The Museum Data Service (MDS), a spin-out joint venture between the University of Leicester and its partners Art UK and Collections Trust, has received three years of funding from the UKRI Arts and Humanities Research Council (AHRC), part of UK Research and Innovation. This generous grant will enable MDS to continue to develop its groundbreaking digital infrastructure for the benefit of researchers across the world and museums across the UK.

MDS is a transformative new service that aims to connect and share all the object records across all UK museums, providing the raw material for anyone who wants to work with this extraordinary wealth of knowledge. It now has data for over six million objects drawn from over 150 accredited museums and will ultimately show over 100 million object records.

As part of a new compute roadmap launched by the Department of Science, Innovation and Technology and UK Research and Innovation (UKRI), over £59 million of new investments have been confirmed into many areas of critical digital research infrastructure, including career development for digital research and technical professionals.

The funding includes £2.2 million to support the continuation of the infrastructure for Digital Arts and Humanities (iDAH) for a further three years. Embracing work on compute, skills and research software, the iDAH programme includes a network of five interconnected data services, which are pioneering innovative approaches to curation and enhanced access to complex data and driving technological innovation in AI and associated technologies.

The three-year funding for the Museums Data Service is being made available through the AHRC’s iDAH funding programme, supporting the development of digital infrastructures for arts & humanities researchers. This is the second AHRC grant for MDS, which was launched in September 2024 following an initial investment from Bloomberg Philanthropies.

Professor Ross Parry, Director of the Institute for Digital Culture at the University of Leicester, said: “The University of Leicester is proud to be one of the founding partners of the Museum Data Service, and we are enormously grateful to the AHRC for its continuing support. We now look forward to working with all aspects of the AHRC’s research digital infrastructure development programme, in particular its new two-year investment into the N-RICH Prototype, and the on-going work of the network of five interconnected iDAH-funded data services of which MDS is part.”
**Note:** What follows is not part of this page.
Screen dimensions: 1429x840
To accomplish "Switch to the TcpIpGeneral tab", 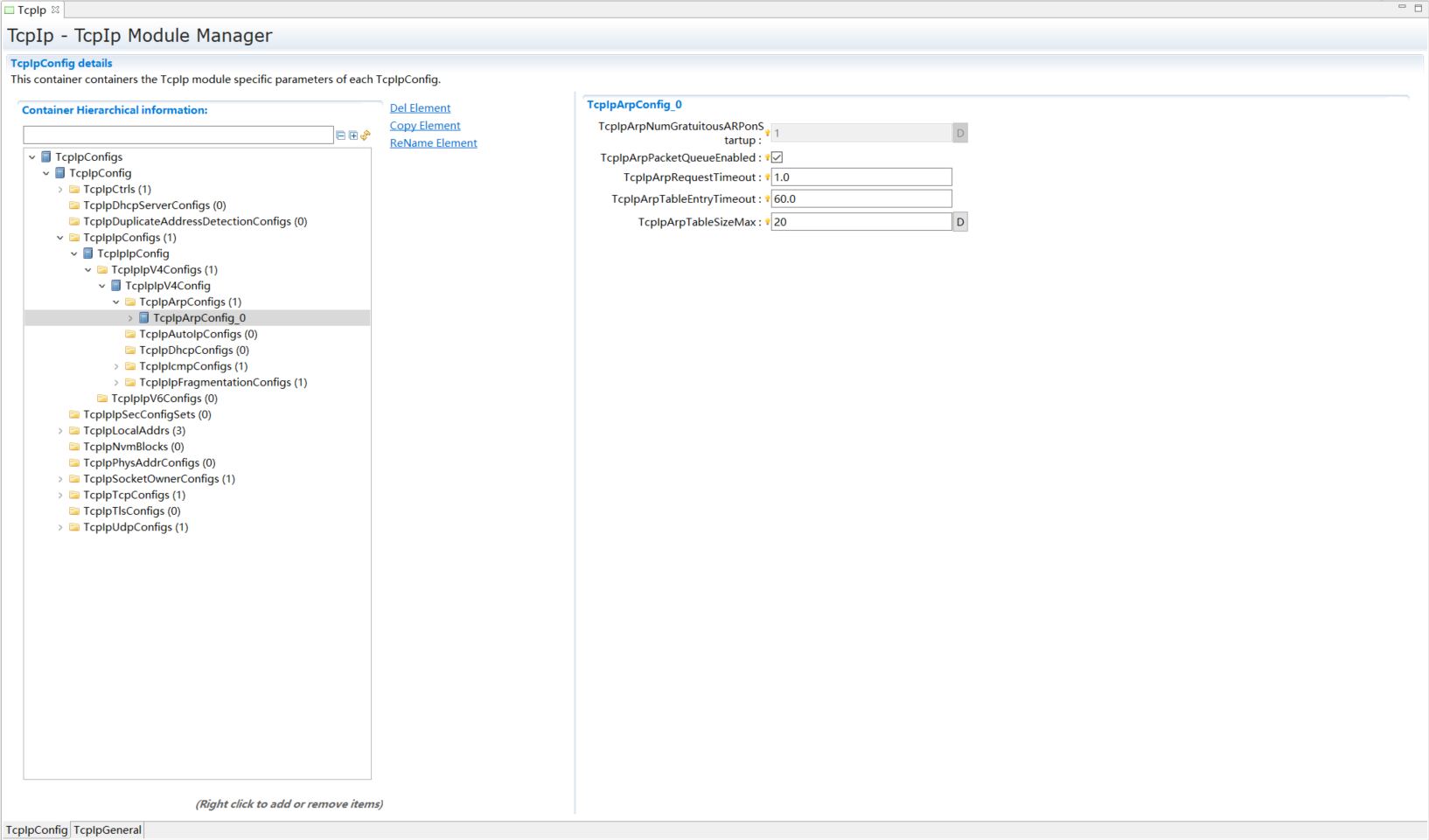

Dr Catherine Eagleton, Chair, Museum Data Service, said: “We are so grateful to AHRC for this funding, supporting our bold and ambitious goal for the Museum Data Service to bring together catalogue data from all of the UK’s museums, large and small. Since its launch in September 2024, MDS has already doubled the number of records available to 6 million and this support means we can continue to develop and grow, working closely with the other parts of the AHRC’s digital research infrastructure to revolutionise access to and research with collections.”

Dr Allan Sudlow, Director of Partnerships and Engagement at the AHRC, said: “AHRC is pleased to continue to support MDS which is enabling online discoverability of museum collections of all sizes, across all parts of the UK, for access and research. I look forward to the close coordination with other AHRC-UKRI digital infrastructure investments, particularly the National Research Infrastructure for Cultural Heritage (N-RICH). Through these collaborations we want to maximise the impact of UK cultural and heritage collections for research, society and the economy.”

  • The funding for this on-going work of the Museum Data Service is at a cost of £800,765 (Full Economic Cost), with an Arts and Humanities Research Council contribution of £689,989.